NOVEMBER 1, MONDAY

My last day in Athens was a full one. In the morning after leaving the Acropolis House I went to the huge meat, fish and vegetable market, Varvakeios. It is a set of large adjoining halls.

One has scarlet carcasses of all kinds hanging on hooks, each display with a person outside luring people in to inspect whatever skinless animal is hanging there.

As soon as a person shows interest a butcher in a protective coat with a large cleaver in his hand chops off just the portion that the customer wants.

Beside it is a fish hall with large styrofoam containers filled with ice and fresh fish being trundled in. There is everything fishy of every shape and color.

I talked with some of the young men hawking the fish in singsongy Greek. The first was from the Congo,

the second was from Pakistani Punjab,

the third from Indian Punjab.

All were very cheerful and have been here for decades without being allowed Greek citizenship. So we are not alone in our willingness to allow people from depressed countries to do our low paid menial work without accepting them as fellow humans beings. The overseeing butchers all seemed to be Greek.

The vegetables were piled on tables outside—red, green, purple, yellow, brown, a rainbow of colors—with men from other countries hawking them and housewives with rolling carts selecting what they wanted.

It was a wonderful morning. And then in the afternoon I attended an afternoon photography workshop in which very accomplished and very fluent students from all over the world presented a dozen photographs apiece to a critical audience. In spite of having taken several hundred photographs that morning and hundreds of thousands since I became hooked on photography as an untrained and wildly enthusiastic amateur 20 years ago, I didn’t understand a thing. I attended a photographic club several years ago and all they talked about was cameras and technical capabilities. At this workshop, cameras weren’t mentioned at all. The whole discussion was about concepts and threads and ambiguities and tensions and subtlety and profundity. Many of the photographs with the deepest meaning were of things that looked mundane to me, and were intended to. Beauty seemed something sentimental to be avoided, though intimacy was important and place important, the themes of the workshop. So I left as untouched by understanding as when I arrived, an innocent bystander awed but clueless.
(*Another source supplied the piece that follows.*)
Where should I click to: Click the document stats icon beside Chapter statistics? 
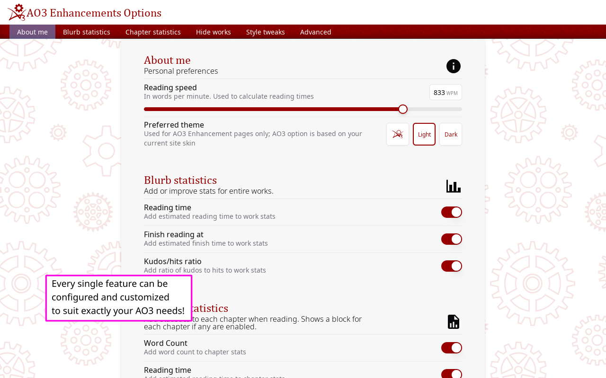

Then after a marvelous fish dinner with two Guggenheim winners and one future Guggenheim winner, I went back to Adrianna’s penthouse airbnb which she got for a week, somehow, for $400, a bargain. It was my first luxurious accommodation on the trip. She told me about her life since graduation, how she brought up two girls on her own and found her way from owning a bar in NYC to being a portrait photographer and becoming more and more self assured and independent. It was late. I slept for five hours and was up at 4:30 a.m. to walk a mile and a half uphill to the Syntagma Square metro station

and off to Athens airport worn out before my journey started.